Input records:
===

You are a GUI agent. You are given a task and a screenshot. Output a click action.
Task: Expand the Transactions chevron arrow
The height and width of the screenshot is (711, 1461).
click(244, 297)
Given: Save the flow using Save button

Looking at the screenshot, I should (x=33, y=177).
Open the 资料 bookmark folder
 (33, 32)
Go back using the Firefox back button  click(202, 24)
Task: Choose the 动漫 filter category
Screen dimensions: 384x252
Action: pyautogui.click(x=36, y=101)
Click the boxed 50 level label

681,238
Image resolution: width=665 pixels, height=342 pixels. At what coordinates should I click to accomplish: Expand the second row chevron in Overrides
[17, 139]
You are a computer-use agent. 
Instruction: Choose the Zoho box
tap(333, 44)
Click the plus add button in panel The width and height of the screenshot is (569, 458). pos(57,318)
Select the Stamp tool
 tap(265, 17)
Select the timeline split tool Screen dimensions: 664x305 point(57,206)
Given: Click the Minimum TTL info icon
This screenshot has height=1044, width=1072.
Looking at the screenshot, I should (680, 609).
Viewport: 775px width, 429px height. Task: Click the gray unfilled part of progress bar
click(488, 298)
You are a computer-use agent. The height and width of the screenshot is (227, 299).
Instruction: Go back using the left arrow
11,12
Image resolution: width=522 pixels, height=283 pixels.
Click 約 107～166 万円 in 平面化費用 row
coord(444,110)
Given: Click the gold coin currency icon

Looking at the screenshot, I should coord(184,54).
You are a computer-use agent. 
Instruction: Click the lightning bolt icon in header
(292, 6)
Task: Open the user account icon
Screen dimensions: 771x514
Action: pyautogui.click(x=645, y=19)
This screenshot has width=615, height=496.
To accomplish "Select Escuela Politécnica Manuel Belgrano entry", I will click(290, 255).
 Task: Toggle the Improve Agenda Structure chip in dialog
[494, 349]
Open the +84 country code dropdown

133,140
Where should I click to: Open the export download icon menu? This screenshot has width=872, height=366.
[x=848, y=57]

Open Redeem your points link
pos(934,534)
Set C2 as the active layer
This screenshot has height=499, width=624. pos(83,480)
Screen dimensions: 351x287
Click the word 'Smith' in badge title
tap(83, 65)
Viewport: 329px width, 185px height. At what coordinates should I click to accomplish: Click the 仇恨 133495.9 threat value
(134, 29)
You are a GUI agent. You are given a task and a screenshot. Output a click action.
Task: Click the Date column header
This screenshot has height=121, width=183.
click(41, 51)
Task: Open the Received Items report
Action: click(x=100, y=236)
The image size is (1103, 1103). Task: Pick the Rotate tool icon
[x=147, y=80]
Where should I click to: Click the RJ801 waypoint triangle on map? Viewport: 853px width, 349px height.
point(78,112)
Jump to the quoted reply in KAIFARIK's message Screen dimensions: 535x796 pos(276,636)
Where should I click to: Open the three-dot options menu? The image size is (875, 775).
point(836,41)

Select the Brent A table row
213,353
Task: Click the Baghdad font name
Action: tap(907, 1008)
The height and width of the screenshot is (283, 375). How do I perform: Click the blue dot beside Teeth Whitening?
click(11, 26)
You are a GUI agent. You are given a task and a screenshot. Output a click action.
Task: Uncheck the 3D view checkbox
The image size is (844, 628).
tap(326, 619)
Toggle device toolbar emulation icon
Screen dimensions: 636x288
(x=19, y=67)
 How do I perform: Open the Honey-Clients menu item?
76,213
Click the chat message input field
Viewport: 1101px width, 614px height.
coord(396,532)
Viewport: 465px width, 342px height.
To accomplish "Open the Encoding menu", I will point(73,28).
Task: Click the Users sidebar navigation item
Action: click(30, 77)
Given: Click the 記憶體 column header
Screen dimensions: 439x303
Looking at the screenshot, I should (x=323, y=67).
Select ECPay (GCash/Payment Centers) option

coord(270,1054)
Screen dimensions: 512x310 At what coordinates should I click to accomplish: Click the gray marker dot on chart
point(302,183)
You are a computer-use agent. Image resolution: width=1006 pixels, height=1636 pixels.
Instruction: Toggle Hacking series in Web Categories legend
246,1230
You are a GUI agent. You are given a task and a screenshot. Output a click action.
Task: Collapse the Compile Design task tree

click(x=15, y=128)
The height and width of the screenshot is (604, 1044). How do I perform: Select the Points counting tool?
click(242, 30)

===

Assignment:
Quote the listing above, but only from the line that shows "Open the +84 country code dropdown" through the line that shows "Task: Click the Date column header".

Exercise output:
Open the +84 country code dropdown

133,140
Where should I click to: Open the export download icon menu? This screenshot has width=872, height=366.
[x=848, y=57]

Open Redeem your points link
pos(934,534)
Set C2 as the active layer
This screenshot has height=499, width=624. pos(83,480)
Screen dimensions: 351x287
Click the word 'Smith' in badge title
tap(83, 65)
Viewport: 329px width, 185px height. At what coordinates should I click to accomplish: Click the 仇恨 133495.9 threat value
(134, 29)
You are a GUI agent. You are given a task and a screenshot. Output a click action.
Task: Click the Date column header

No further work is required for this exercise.